The gopher software implements its own protocol, with limited access
to other protocols. gopherspace, as the information accessable
through gopher is called, consists of menus which can contain text
files, binary files, images, keyword-search items, or more menus. The
principle limitation of gopher is that it can't exploit hypertext.
See the entry on ``gopher'' in the section ``See Also'' for
information on obtaining the gopher software.
Hypertext is a term first coined by Ted Nelson. It is the
logical combination of computers and text --- a computer interface to
text which allows cross-references to be followed. In a graphical
situation, the user can follow cross-references by clicking with their
mouse on the cross-referenced phrase. This would bring up the
document at the ``other end'' of the cross-reference.
Hypermedia is the extension of this to include graphics and
audio as things which can be selected or viewed.
WAIS is a full-text database system produced by Thinking
Machines Corp, and placed in the public domain. Full-text databases
allow retreival of documents by specifying any of the words which
occur in them. WAIS also gives document ranking and (with the
appropriate extensions) boolean searches. WAIS servers communicate
with users' programs via the ANSI standard Z39.50 protocol. See the
entries on ``WAIS'' and ``Z39.50'' in the section ``See Also'' for
information on obtaining the WAIS software.

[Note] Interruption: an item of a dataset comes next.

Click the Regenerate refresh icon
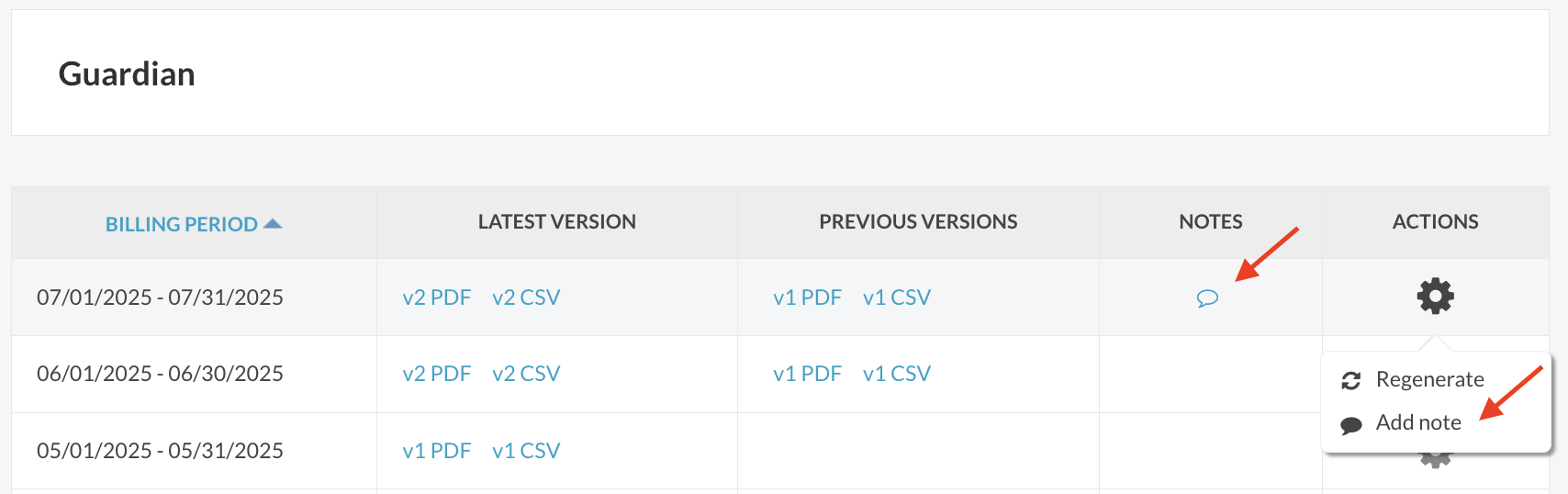 coord(1350,380)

FTP is the standard Internet protocol for copying files between
computers. A very large amount of information is available via
anonymous FTP, a variant of FTP where a set of files is made
available for public access. See the entry on ``FTP'' in the section
``See Also'' for information on obtaining the source code to an FTP
server. See the entry ``FTP by Mail'' for instructions on doing FTP
NNTP is a protocol used for moving around Usenet News.
This is like the bulletin-board of the Internet (although plenty of
non-Internet users also contribute), with articles being contributed
on a wide variety of subjects. The articles are grouped into
newsgroups depending on their content --- the author of an
article specifies which newsgroup(s) it is to go in. See the entry on
``NNTP'' in the section ``See Also'' for information on obtaining the
source code to an NNTP server.
Documents on the Web are referred to using URLs (Uniform Resource
Locators). A URL looks like
http://www.vuw.ac.nz/~gnat/ideas/www-primer.html. It consists
of three parts --- the method of retrieving the document
(http), an option machine name (www.vuw.ac.nz) and a
pathname (/~gnat/ideas/www-primer.html). The URL format is an
Internet standard --- see the entry ``URL'' in the section ``See
Also'' to find more information on URLs.
How to See More
Several computers on the Internet have public-access World Wide Web
clients accessable by telnet. Here is the current list:
If you are interested in the Web, compile or FTP one of the browsers
so you can browse from your own machine. Browsers exist for Amigas,
IBM PCs, Unix, VMS, Macintoshes, and the X Window System. The entry
on ``Browsers'' in the section ``See Also'' has a list of which
browsers are available for which computers.
A telnettable browser provided by the W3 coalition.
Offers Lynx, a full screen browser which requires a vt100
terminal. Log in as www. Does not allow users to "go" to arbitrary
URLs, so GET YOUR OWN COPY of Lynx and install it on your system if
your administrator has not done so already. The best plain-text
browser, so move mountains if necessary to get your own copy of Lynx!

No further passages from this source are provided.